Although the reports focused largely on Iowa and North Carolina hog and poultry operations, California has more than 2,000 facilities with at least 300 livestock animals each, half of them with more than 1,000, according to a 2002 estimate by the U.S. Environmental Protection Agency. Dairies, most of them in the San Joaquin Valley, dominate the industry in California.
Led by Peter Thorne, director of the University of Iowa's Environmental Health Sciences Research Center, the researchers outlined the need for more stringent regulations and surveillance of water and air near feedlots.

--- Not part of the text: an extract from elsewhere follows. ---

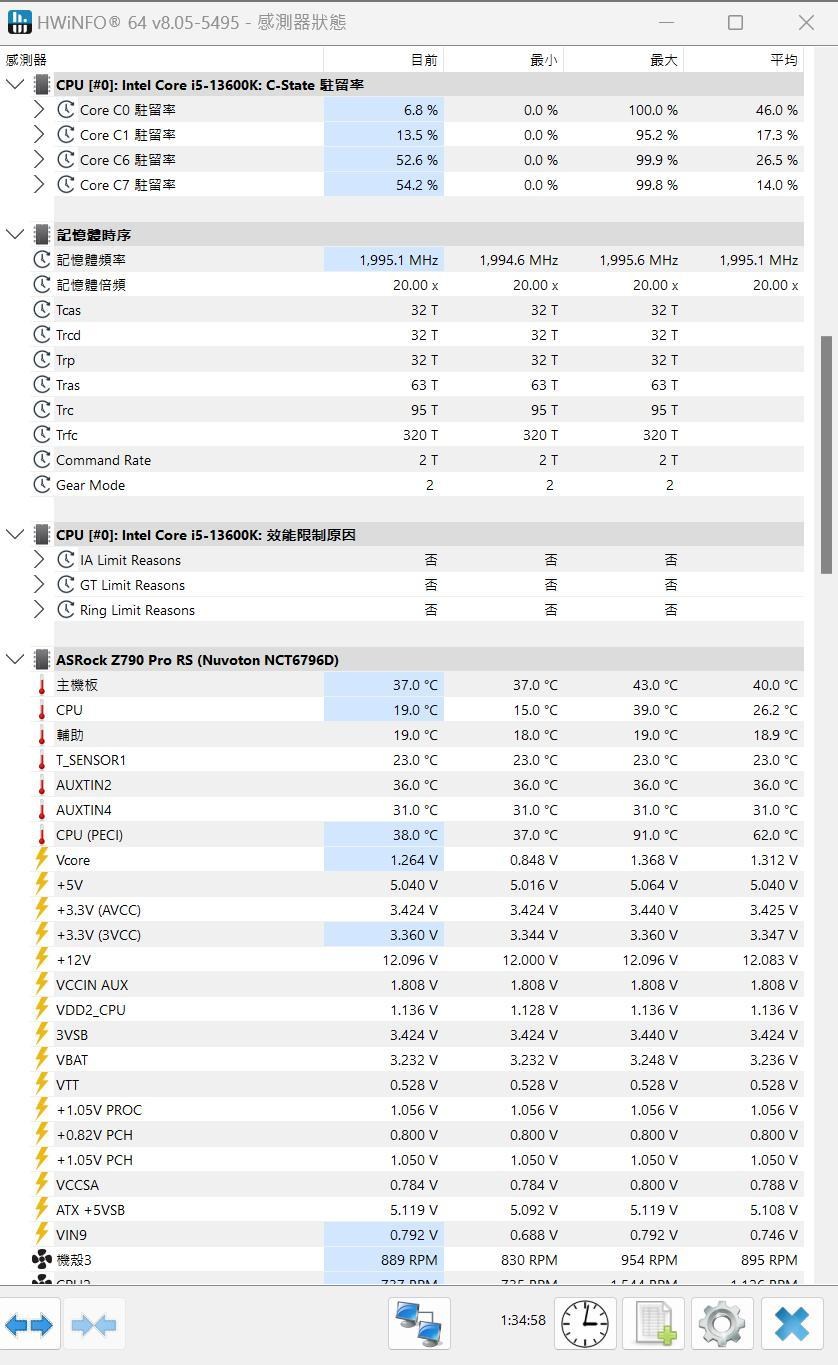Click the fan icon beside 機殼3
Image resolution: width=838 pixels, height=1365 pixels.
[40, 1259]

"There was general agreement among all [the scientists] that the industrialization of livestock production over the past three decades has not been accompanied by commensurate modernization of regulations to protect the health of the public or natural, public-trust resources, particularly in the U.S.," wrote Thorne, a professor of toxicology and environmental engineering.

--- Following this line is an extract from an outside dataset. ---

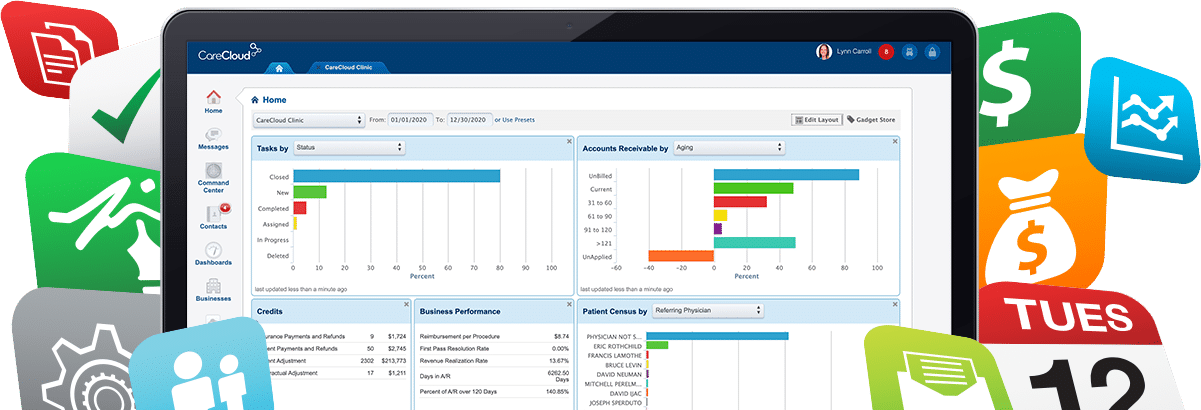This screenshot has width=1201, height=410.
Task: Open the CareCloud Clinic practice selector dropdown
Action: [309, 120]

The findings were from a consensus of experts from the United States, Canada and northern Europe who convened in Iowa two years ago for a workshop funded by the federal government to address environmental and health issues related to large livestock operations. Six reports, written by three dozen scientists mostly from the American Midwest and Scandinavia, were published this week in the online version of the scientific journal Environmental Health Perspectives.
Among their recommendations are limits on the population density of animals and mandatory extensive environmental reviews for new feedlots. They also recommended a ban on the use of antibiotics to promote animal growth, and that the drugs be available to farmers only through prescriptions.
In a new area of concern, the scientists said they were worried about the danger of a flu pandemic spread by feedlots with both hogs and poultry, and recommended new regulations to set minimum distances between the two.